En principe et en humanité : à produire du débat et du sens. Pour soi, pour l'autre, pour vivre ensemble. Avec le partage, il y a un nouveau sens possible, qui n'est ni tout à fait le mien, ni tout à fait le tien, mais encore autre chose. Certains appellent cela le progrès. Disons, pour être neutre : l'évolution.

Résumons : le langage est donc trahison de la pensée pour faire société. Dès lors, cette trahison peut être stimulante (âge d'or de la pensée), acceptable (consensuelle) ou scandaleuse (terrorisme de pensée unique). La trahison de la pensée se fait espoir ou insulte.

Lorsque la confiance existe, le vivre ensemble est possible. Confiance en soi, confiance en l'autre, confiance dans un modèle de partage (nos Institutions).

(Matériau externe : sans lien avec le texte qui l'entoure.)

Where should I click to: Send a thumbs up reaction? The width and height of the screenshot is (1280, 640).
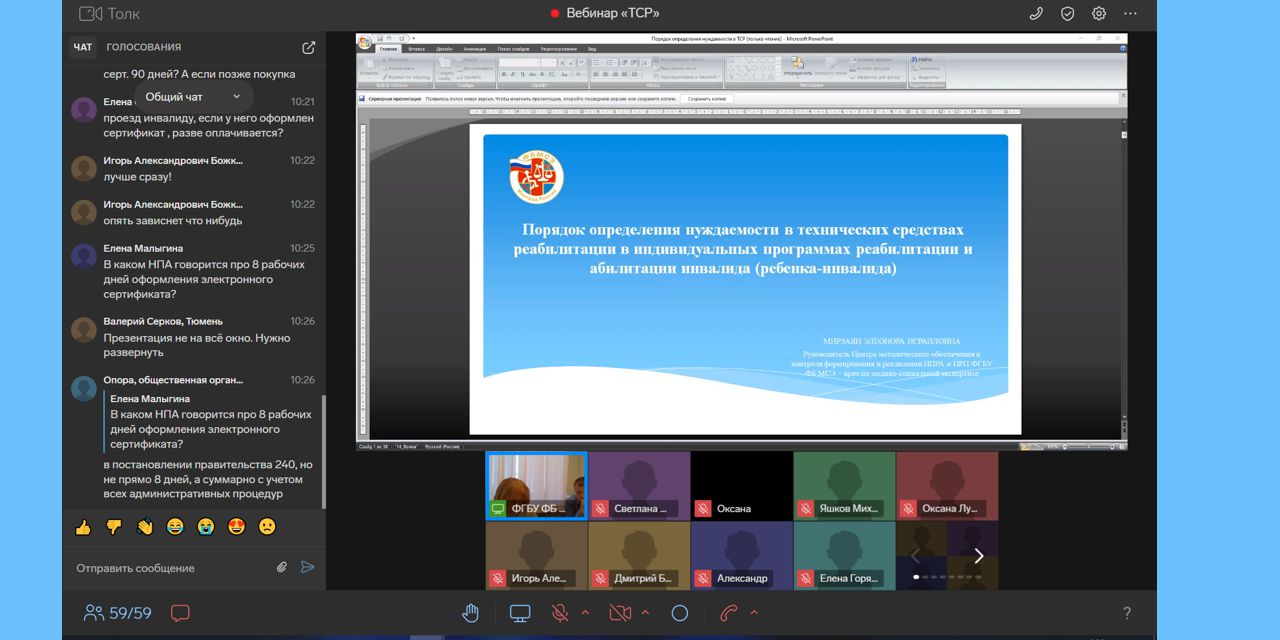click(83, 526)
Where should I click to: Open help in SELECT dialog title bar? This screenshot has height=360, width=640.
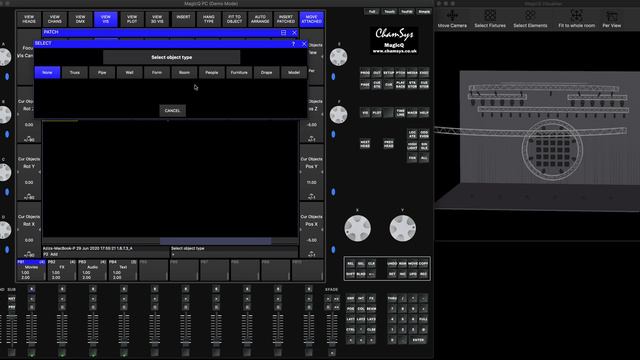point(293,44)
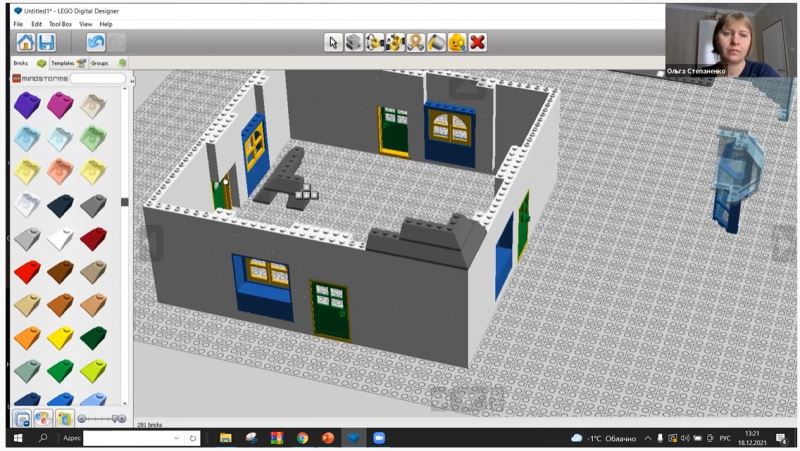This screenshot has width=800, height=451.
Task: Click the brick icon size slider
Action: 102,418
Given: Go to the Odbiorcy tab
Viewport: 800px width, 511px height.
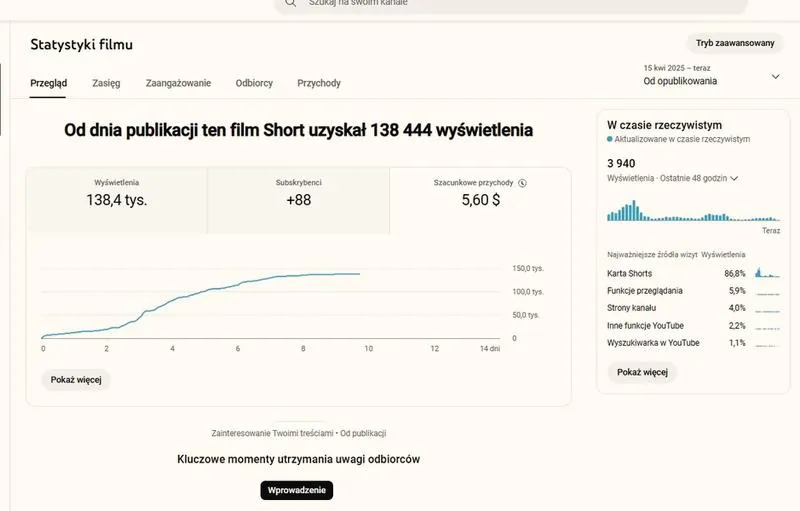Looking at the screenshot, I should pyautogui.click(x=254, y=83).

Hélas ! Il semblerait que nous vivions - de manière éclatante et froide depuis la crise financière (finance = langage d'échange) - dans un monde où le langage ne trahit plus grand chose.

Car il y a crise de confiance.

Et la confiance perdue n'accepte aucune trahison. Que nous reste-t-il ? La pensée du vide : la publicité. Celle-ci a des visages différents. Elle est commerciale (seins nus par ici) ou idéologique (burqa par là). En tout cas, elle est négation de l'Homme qui parle et qui pense.

Dans ce monde - totalitaire par essence - le langage n'est qu'un flux, un slogan, un logo, une image, bref une force de frappe au profit d'un Emetteur en direction d'un Récepteur : le Consommateur. Il gobe et se tait (en temps de paix), tout comme le soldat encaisse les coups (en temps de guerre).

Moralité : citoyen, redeviens un traître, exprime-toi ! C'est urgent. Sinon, ça va faire mal.

Du moins je le pense, et je vous autorise à trahir ma pensée.